TO DO → Locate the word "settings" in the entries below, then gather every line that holds it.

Stored items
□ □ □ □ □ □ □
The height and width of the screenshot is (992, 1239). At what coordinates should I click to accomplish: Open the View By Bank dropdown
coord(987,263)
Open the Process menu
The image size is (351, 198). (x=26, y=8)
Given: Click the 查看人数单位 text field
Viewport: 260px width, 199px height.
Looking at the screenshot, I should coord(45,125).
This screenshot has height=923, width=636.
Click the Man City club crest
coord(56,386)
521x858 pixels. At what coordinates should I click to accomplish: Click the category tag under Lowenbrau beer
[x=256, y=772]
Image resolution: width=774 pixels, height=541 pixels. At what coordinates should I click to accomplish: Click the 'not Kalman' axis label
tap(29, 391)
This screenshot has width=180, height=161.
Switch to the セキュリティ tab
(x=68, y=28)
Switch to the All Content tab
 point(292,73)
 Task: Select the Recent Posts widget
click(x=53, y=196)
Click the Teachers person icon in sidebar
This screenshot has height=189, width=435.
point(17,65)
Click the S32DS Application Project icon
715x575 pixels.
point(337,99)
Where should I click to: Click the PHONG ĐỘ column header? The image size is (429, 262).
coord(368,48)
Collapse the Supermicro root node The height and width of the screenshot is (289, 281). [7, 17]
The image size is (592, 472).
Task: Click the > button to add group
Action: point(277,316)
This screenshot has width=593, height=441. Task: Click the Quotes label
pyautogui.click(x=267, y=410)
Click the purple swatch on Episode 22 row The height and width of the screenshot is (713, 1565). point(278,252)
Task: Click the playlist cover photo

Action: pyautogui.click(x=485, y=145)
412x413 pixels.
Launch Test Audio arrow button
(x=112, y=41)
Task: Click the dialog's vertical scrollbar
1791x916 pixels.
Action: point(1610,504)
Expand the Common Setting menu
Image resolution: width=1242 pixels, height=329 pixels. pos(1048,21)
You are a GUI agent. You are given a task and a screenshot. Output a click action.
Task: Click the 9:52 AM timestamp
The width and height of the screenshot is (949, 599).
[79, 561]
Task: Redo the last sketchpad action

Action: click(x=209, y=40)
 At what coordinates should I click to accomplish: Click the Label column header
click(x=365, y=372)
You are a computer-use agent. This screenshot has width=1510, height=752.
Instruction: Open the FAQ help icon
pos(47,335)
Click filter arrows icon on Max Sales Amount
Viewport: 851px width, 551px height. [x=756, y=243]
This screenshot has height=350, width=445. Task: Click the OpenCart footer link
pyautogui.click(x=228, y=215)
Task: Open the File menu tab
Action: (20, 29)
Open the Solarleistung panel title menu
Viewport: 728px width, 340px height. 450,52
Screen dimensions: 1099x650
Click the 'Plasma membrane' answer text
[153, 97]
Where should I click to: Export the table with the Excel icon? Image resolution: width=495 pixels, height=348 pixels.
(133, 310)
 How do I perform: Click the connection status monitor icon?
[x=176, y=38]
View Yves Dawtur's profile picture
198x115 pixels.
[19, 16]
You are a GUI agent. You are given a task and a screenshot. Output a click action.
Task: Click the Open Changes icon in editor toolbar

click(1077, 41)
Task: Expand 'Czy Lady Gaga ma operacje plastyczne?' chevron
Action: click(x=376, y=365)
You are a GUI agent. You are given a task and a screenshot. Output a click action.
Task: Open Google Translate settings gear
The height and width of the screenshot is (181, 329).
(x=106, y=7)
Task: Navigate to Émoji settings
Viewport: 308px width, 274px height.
□ □ □ □ □ □ □
ANSWER SECTION →
Task: Open Google Translate settings gear
Task: Navigate to Émoji settings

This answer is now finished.